● Extracted data
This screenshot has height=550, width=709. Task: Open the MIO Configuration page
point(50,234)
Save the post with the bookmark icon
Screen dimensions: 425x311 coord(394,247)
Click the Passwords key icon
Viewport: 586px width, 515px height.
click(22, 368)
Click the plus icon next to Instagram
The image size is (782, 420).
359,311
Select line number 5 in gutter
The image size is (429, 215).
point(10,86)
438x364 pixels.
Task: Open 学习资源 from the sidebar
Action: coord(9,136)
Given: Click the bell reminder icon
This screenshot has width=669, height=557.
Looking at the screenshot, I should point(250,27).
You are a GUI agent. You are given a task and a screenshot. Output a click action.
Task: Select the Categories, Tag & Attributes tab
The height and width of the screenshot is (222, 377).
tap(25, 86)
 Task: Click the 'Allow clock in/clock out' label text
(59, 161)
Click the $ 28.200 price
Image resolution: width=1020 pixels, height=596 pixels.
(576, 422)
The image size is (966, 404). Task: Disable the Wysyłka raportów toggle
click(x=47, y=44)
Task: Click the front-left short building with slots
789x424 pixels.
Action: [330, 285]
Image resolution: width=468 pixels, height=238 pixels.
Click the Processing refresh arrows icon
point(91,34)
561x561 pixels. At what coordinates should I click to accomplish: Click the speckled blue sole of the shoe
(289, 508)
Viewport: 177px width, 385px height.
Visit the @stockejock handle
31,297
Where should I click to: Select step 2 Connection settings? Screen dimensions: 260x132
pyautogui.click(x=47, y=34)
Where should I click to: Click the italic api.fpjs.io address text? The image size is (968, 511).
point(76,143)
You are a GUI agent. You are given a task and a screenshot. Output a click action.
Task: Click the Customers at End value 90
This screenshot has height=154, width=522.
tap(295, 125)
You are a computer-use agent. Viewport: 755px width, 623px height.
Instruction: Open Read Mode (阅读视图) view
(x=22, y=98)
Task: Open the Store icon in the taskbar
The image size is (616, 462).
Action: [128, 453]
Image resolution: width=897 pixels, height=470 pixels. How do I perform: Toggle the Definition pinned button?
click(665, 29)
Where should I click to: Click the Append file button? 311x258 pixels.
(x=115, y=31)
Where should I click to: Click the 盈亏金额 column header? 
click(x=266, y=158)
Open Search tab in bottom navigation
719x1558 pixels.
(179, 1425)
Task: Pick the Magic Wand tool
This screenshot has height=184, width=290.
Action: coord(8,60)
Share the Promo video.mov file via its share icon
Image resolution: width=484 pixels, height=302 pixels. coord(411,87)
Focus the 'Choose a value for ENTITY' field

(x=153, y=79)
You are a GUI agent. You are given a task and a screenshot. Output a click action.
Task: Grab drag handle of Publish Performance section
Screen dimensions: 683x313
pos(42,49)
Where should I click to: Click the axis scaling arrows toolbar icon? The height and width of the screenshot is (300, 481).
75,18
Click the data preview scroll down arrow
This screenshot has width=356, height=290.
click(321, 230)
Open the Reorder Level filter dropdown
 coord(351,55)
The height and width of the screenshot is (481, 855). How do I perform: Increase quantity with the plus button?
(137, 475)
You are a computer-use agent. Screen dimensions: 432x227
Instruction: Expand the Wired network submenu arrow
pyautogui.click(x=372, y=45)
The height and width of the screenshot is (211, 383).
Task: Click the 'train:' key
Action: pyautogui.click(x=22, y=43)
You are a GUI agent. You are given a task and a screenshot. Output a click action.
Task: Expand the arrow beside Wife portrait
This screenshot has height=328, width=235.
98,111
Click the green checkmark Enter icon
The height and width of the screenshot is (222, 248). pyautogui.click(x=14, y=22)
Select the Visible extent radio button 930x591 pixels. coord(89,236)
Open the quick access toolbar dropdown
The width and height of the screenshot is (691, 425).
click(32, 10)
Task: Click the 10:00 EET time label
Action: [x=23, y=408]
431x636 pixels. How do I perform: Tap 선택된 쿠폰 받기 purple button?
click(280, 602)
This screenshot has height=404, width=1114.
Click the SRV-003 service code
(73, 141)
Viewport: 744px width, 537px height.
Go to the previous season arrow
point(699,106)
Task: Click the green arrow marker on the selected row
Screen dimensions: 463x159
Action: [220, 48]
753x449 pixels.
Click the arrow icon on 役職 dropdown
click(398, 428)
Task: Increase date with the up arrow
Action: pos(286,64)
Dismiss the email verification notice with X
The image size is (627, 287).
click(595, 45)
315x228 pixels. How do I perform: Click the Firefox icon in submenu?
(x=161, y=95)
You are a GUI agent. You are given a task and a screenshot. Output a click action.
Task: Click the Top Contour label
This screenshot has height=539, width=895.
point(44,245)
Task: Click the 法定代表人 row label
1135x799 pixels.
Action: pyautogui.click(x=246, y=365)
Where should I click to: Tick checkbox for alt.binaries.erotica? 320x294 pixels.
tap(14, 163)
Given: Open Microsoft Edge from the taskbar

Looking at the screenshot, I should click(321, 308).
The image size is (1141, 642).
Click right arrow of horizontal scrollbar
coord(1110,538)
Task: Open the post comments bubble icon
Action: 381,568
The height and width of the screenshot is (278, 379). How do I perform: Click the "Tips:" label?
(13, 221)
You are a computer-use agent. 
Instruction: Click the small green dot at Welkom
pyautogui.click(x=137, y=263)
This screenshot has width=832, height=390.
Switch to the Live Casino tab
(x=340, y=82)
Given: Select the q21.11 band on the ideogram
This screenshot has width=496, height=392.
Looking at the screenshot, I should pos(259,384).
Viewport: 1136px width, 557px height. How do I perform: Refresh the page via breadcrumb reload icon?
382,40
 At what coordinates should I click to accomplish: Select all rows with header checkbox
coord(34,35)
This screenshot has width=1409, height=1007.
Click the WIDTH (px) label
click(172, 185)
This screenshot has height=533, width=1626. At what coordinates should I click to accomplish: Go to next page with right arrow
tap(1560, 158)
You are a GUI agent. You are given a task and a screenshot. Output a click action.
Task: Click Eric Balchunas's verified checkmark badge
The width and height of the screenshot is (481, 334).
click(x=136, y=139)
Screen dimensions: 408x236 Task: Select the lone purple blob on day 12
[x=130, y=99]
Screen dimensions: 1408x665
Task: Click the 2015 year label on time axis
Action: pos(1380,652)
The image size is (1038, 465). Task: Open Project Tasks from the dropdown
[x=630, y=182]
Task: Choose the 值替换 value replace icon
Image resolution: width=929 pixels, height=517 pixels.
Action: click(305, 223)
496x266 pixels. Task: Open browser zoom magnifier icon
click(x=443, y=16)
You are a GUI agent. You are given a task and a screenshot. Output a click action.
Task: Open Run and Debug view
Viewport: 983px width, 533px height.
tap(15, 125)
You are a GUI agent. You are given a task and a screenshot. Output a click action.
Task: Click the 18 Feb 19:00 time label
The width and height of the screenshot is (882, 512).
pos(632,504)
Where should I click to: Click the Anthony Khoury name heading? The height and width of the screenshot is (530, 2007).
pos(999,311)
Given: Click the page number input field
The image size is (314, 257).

● Action item
Write the records out again. Each one must match exactly.

● Task output
This screenshot has height=550, width=709. Task: Open the MIO Configuration page
point(50,234)
Save the post with the bookmark icon
Screen dimensions: 425x311 coord(394,247)
Click the Passwords key icon
Viewport: 586px width, 515px height.
click(22, 368)
Click the plus icon next to Instagram
The image size is (782, 420).
359,311
Select line number 5 in gutter
The image size is (429, 215).
point(10,86)
438x364 pixels.
Task: Open 学习资源 from the sidebar
Action: coord(9,136)
Given: Click the bell reminder icon
This screenshot has width=669, height=557.
Looking at the screenshot, I should point(250,27).
You are a GUI agent. You are given a task and a screenshot. Output a click action.
Task: Select the Categories, Tag & Attributes tab
The height and width of the screenshot is (222, 377).
tap(25, 86)
 Task: Click the 'Allow clock in/clock out' label text
(59, 161)
Click the $ 28.200 price
Image resolution: width=1020 pixels, height=596 pixels.
(576, 422)
The image size is (966, 404). Task: Disable the Wysyłka raportów toggle
click(x=47, y=44)
Task: Click the front-left short building with slots
789x424 pixels.
Action: [330, 285]
Image resolution: width=468 pixels, height=238 pixels.
Click the Processing refresh arrows icon
point(91,34)
561x561 pixels. At what coordinates should I click to accomplish: Click the speckled blue sole of the shoe
(289, 508)
Viewport: 177px width, 385px height.
Visit the @stockejock handle
31,297
Where should I click to: Select step 2 Connection settings? Screen dimensions: 260x132
pyautogui.click(x=47, y=34)
Where should I click to: Click the italic api.fpjs.io address text? The image size is (968, 511).
point(76,143)
You are a GUI agent. You are given a task and a screenshot. Output a click action.
Task: Click the Customers at End value 90
This screenshot has height=154, width=522.
tap(295, 125)
You are a computer-use agent. Viewport: 755px width, 623px height.
Instruction: Open Read Mode (阅读视图) view
(x=22, y=98)
Task: Open the Store icon in the taskbar
The image size is (616, 462).
Action: [128, 453]
Image resolution: width=897 pixels, height=470 pixels. How do I perform: Toggle the Definition pinned button?
click(665, 29)
Where should I click to: Click the Append file button? 311x258 pixels.
(x=115, y=31)
Where should I click to: Click the 盈亏金额 column header? 
click(x=266, y=158)
Open Search tab in bottom navigation
719x1558 pixels.
(179, 1425)
Task: Pick the Magic Wand tool
This screenshot has height=184, width=290.
Action: coord(8,60)
Share the Promo video.mov file via its share icon
Image resolution: width=484 pixels, height=302 pixels. coord(411,87)
Focus the 'Choose a value for ENTITY' field

(x=153, y=79)
You are a GUI agent. You are given a task and a screenshot. Output a click action.
Task: Grab drag handle of Publish Performance section
Screen dimensions: 683x313
pos(42,49)
Where should I click to: Click the axis scaling arrows toolbar icon? The height and width of the screenshot is (300, 481).
75,18
Click the data preview scroll down arrow
This screenshot has width=356, height=290.
click(321, 230)
Open the Reorder Level filter dropdown
 coord(351,55)
The height and width of the screenshot is (481, 855). How do I perform: Increase quantity with the plus button?
(137, 475)
You are a computer-use agent. Screen dimensions: 432x227
Instruction: Expand the Wired network submenu arrow
pyautogui.click(x=372, y=45)
The height and width of the screenshot is (211, 383).
Task: Click the 'train:' key
Action: pyautogui.click(x=22, y=43)
You are a GUI agent. You are given a task and a screenshot. Output a click action.
Task: Expand the arrow beside Wife portrait
This screenshot has height=328, width=235.
98,111
Click the green checkmark Enter icon
The height and width of the screenshot is (222, 248). pyautogui.click(x=14, y=22)
Select the Visible extent radio button 930x591 pixels. coord(89,236)
Open the quick access toolbar dropdown
The width and height of the screenshot is (691, 425).
click(32, 10)
Task: Click the 10:00 EET time label
Action: [x=23, y=408]
431x636 pixels. How do I perform: Tap 선택된 쿠폰 받기 purple button?
click(280, 602)
This screenshot has height=404, width=1114.
Click the SRV-003 service code
(73, 141)
Viewport: 744px width, 537px height.
Go to the previous season arrow
point(699,106)
Task: Click the green arrow marker on the selected row
Screen dimensions: 463x159
Action: [220, 48]
753x449 pixels.
Click the arrow icon on 役職 dropdown
click(398, 428)
Task: Increase date with the up arrow
Action: pos(286,64)
Dismiss the email verification notice with X
The image size is (627, 287).
click(595, 45)
315x228 pixels. How do I perform: Click the Firefox icon in submenu?
(x=161, y=95)
You are a GUI agent. You are given a task and a screenshot. Output a click action.
Task: Click the Top Contour label
This screenshot has height=539, width=895.
point(44,245)
Task: Click the 法定代表人 row label
1135x799 pixels.
Action: pyautogui.click(x=246, y=365)
Where should I click to: Tick checkbox for alt.binaries.erotica? 320x294 pixels.
tap(14, 163)
Given: Open Microsoft Edge from the taskbar

Looking at the screenshot, I should click(321, 308).
The image size is (1141, 642).
Click right arrow of horizontal scrollbar
coord(1110,538)
Task: Open the post comments bubble icon
Action: 381,568
The height and width of the screenshot is (278, 379). How do I perform: Click the "Tips:" label?
(13, 221)
You are a computer-use agent. 
Instruction: Click the small green dot at Welkom
pyautogui.click(x=137, y=263)
This screenshot has width=832, height=390.
Switch to the Live Casino tab
(x=340, y=82)
Given: Select the q21.11 band on the ideogram
This screenshot has width=496, height=392.
Looking at the screenshot, I should pos(259,384).
Viewport: 1136px width, 557px height. How do I perform: Refresh the page via breadcrumb reload icon?
382,40
 At what coordinates should I click to accomplish: Select all rows with header checkbox
coord(34,35)
This screenshot has width=1409, height=1007.
Click the WIDTH (px) label
click(172, 185)
This screenshot has height=533, width=1626. At what coordinates should I click to accomplish: Go to next page with right arrow
tap(1560, 158)
You are a GUI agent. You are given a task and a screenshot. Output a click action.
Task: Click Eric Balchunas's verified checkmark badge
The width and height of the screenshot is (481, 334).
click(x=136, y=139)
Screen dimensions: 408x236 Task: Select the lone purple blob on day 12
[x=130, y=99]
Screen dimensions: 1408x665
Task: Click the 2015 year label on time axis
Action: pos(1380,652)
The image size is (1038, 465). Task: Open Project Tasks from the dropdown
[x=630, y=182]
Task: Choose the 值替换 value replace icon
Image resolution: width=929 pixels, height=517 pixels.
Action: click(305, 223)
496x266 pixels. Task: Open browser zoom magnifier icon
click(x=443, y=16)
You are a GUI agent. You are given a task and a screenshot. Output a click action.
Task: Open Run and Debug view
Viewport: 983px width, 533px height.
tap(15, 125)
You are a GUI agent. You are given a task and a screenshot. Output a click action.
Task: Click the 18 Feb 19:00 time label
The width and height of the screenshot is (882, 512).
pos(632,504)
Where should I click to: Click the Anthony Khoury name heading? The height and width of the screenshot is (530, 2007).
pos(999,311)
Given: Click the page number input field
The image size is (314, 257).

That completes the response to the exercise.